Apparently, power was cut on the block, and the traffic signals at this intersection, as well as at Olive and Woodall Rodgers, failed.  The Olive/Woodall signal is operating as it is supposed to, as blinking reds in both one-way directions. However, the Olive/McKinney intersection signal is frozen. On Olive, which is one-way northbound, it is a solid red. McKinney, which is two-way, is solid yellow in both directions. Troy mentioned that he called the cops only to hear that somebody would respond within 24 hours.

This makes for an unsafe situation because it is ambiguous.  If it was a typical blinking red, you probably know (if you have a valid driver’s license) that a blinking red operates like a four-way stop sign. There is an implicit communication happening between all drivers that you trust that they also know how to behave. And if they don’t, then at least they can quickly learn to adapt to how everyone else is behaving. If all else fails, in such a situation drivers tend to try to make eye contact with other drivers to ensure their safe passage through the intersection. Order tends to form out of what might seem like a chaotic condition. When signals fail, often intersections get safer (particularly with smaller intersecting roads — two converging big roads with lots of left turns can create too many potential conflicts to sort out in an orderly fashion).

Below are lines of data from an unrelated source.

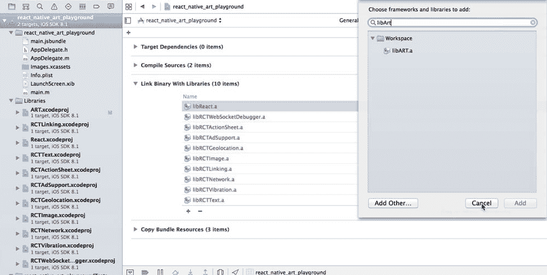Switch to the Symbol navigator
547x275 pixels.
click(25, 6)
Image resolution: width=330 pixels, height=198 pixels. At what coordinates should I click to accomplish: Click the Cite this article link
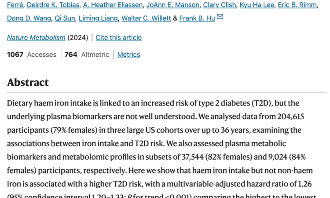(x=118, y=37)
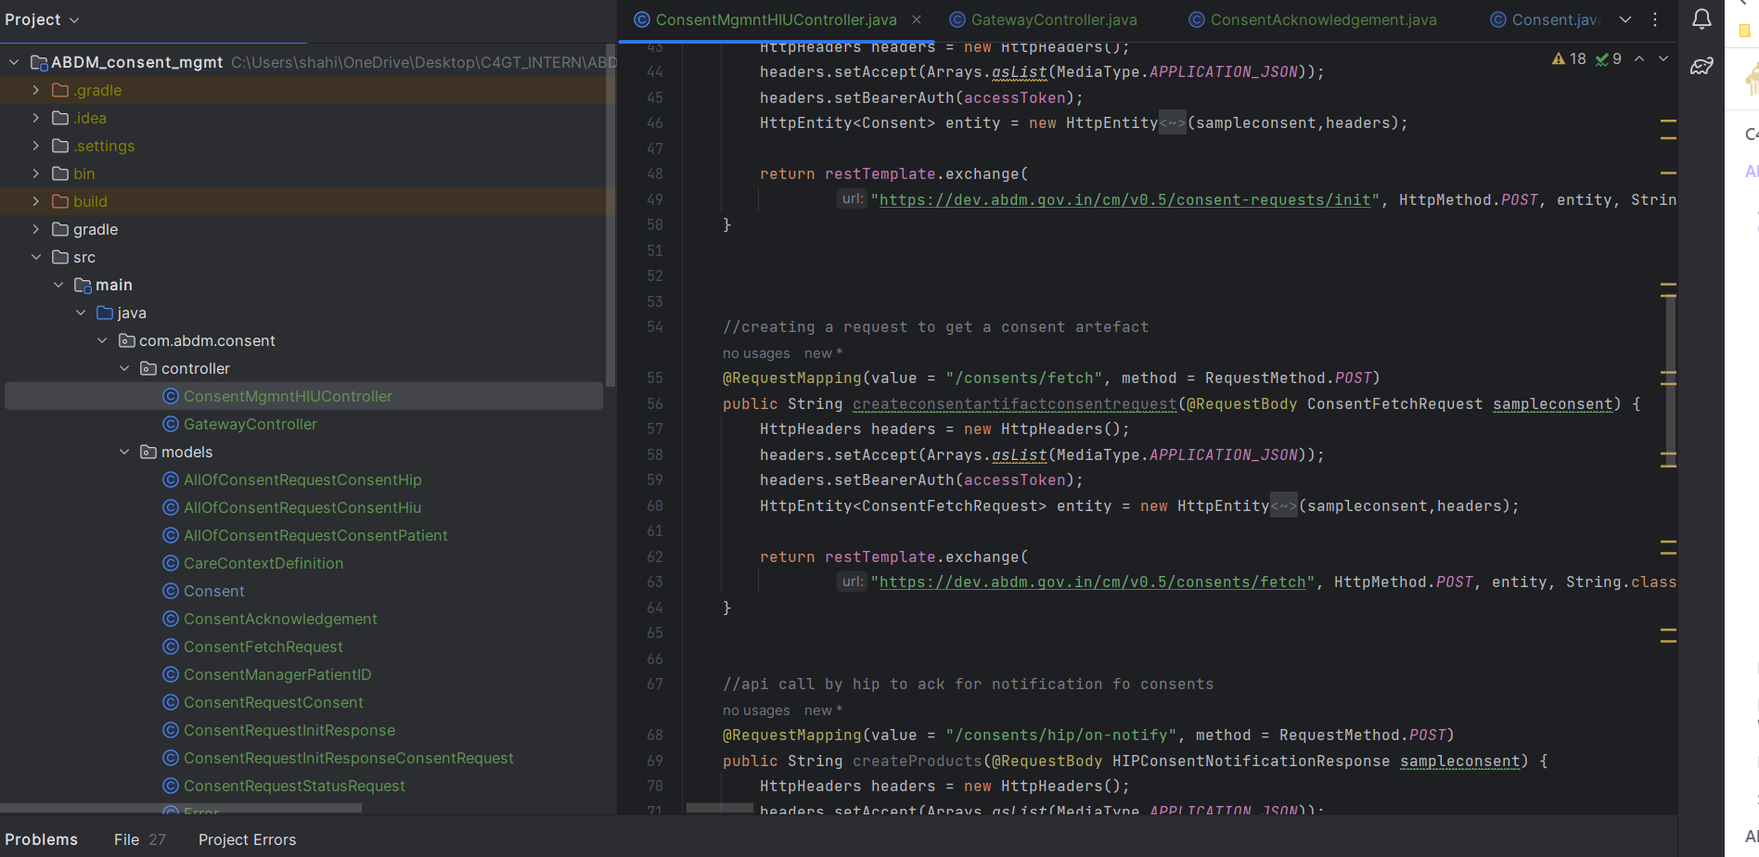Expand the .gradle folder
This screenshot has width=1759, height=857.
click(36, 90)

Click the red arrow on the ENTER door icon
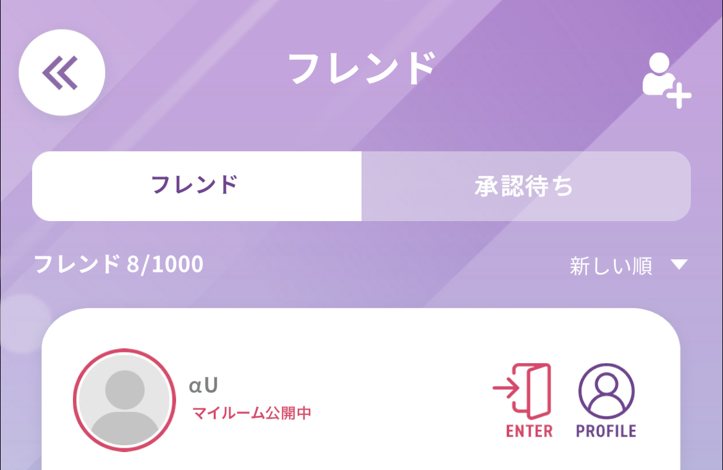click(506, 388)
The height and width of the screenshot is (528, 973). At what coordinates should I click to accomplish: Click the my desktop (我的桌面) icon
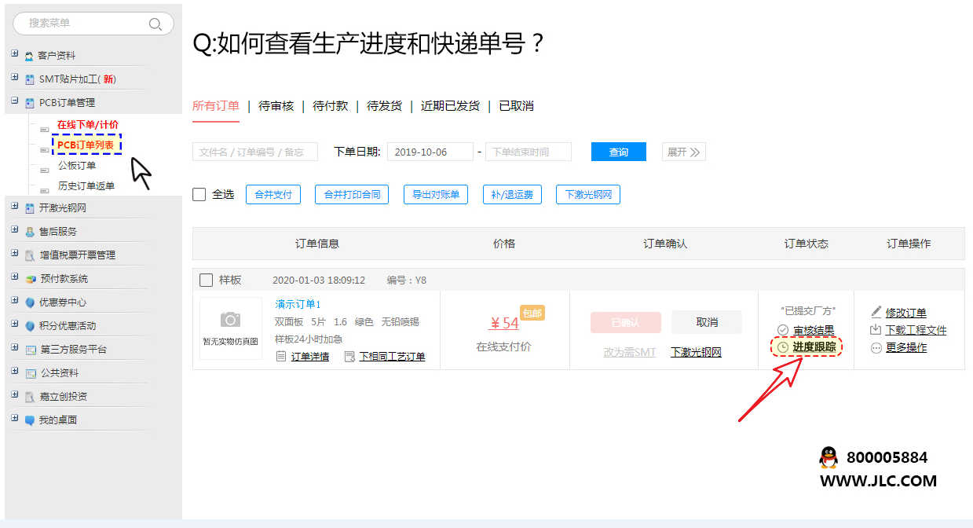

However, this is not what is  happening at McKinney and Olive. I have never seen lights frozen. Some drivers are operating like it is a blinking red. Others, approaching a solid red, just assume it’s business as usual and that they’re supposed to stop. I witnessed a bus sit for about three minutes until realizing something was up. If approaching a yellow, some drivers may not know it’s a frozen yellow and will cruise right through the intersection.  You can see how this could create a problem. Nobody knows how others are going to behave.

This kind of ambiguity can create for safe streets, if it is understood that there is ambiguity, and if the streets are narrow and designed for many pedestrian and bike conflicts, like the theories of Hans Monderman about shared spaces. If cars are moving slow enough, and the street is designed specifically for slow travel speeds, then drivers will be hyper-aware of their surroundings and drive slowly enough to reduce risk to themselves and others.

The wreck occurred because the driver heading southbound on McKinney saw that he had a yellow light and cruised through the intersection. He did so at the same time a driver turning left from Olive to McKinney assumed, like most of the other drivers, that everyone should behave like it is a blinking red (even if there was no blinking). I was looking down at the time because Troy was caddy-corner on the other side of the intersection, and we communicated via Twitter. Then, CRACK.

I looked up to see two cars stop one behind the other and two men get out of the cars yelling at each other. “What the F are you doing? I had a yellow light!”  “It was a blinking red.” “It ain’t F’ing blinking!” “You got insurance?” “Yeah, I got F’ing insurance.”

At this point, I thought they might fight.  I also thought I was going to have to provide witness to the cops. I started scoping the damage to each car while wondering who was exactly at fault here. In a way, they were both right. The driver with the yellow behaved like normal. He thought he could cruise through the intersection (apparently without caution, though). The other driver behaved like many of the other drivers assumed was the case, that the signals had failed and for the intersection to function at all, you had to behave like it was a blinking red even though there was no blinkety blink.

However, none of that mattered as the F-bomb dropper went back to his car to get his insurance, but instead did no such thing. Instead he peeled out and sped off.  He managed to make it exactly one block when the light at McKinney and Harwood turned from yellow to red on him, and he had to screech to a halt. Whereupon he then decided his best course of action was to turn right on red to continue his getaway. I hope Driver No. 2 got the license plate, which I couldn’t make out. He then drove off and like that everyone was gone.

The signal is still there with one frozen yellow, one frozen red, and lots of ambiguity.  And not the good kind.  I hope there are no more wrecks in the next 24 hours.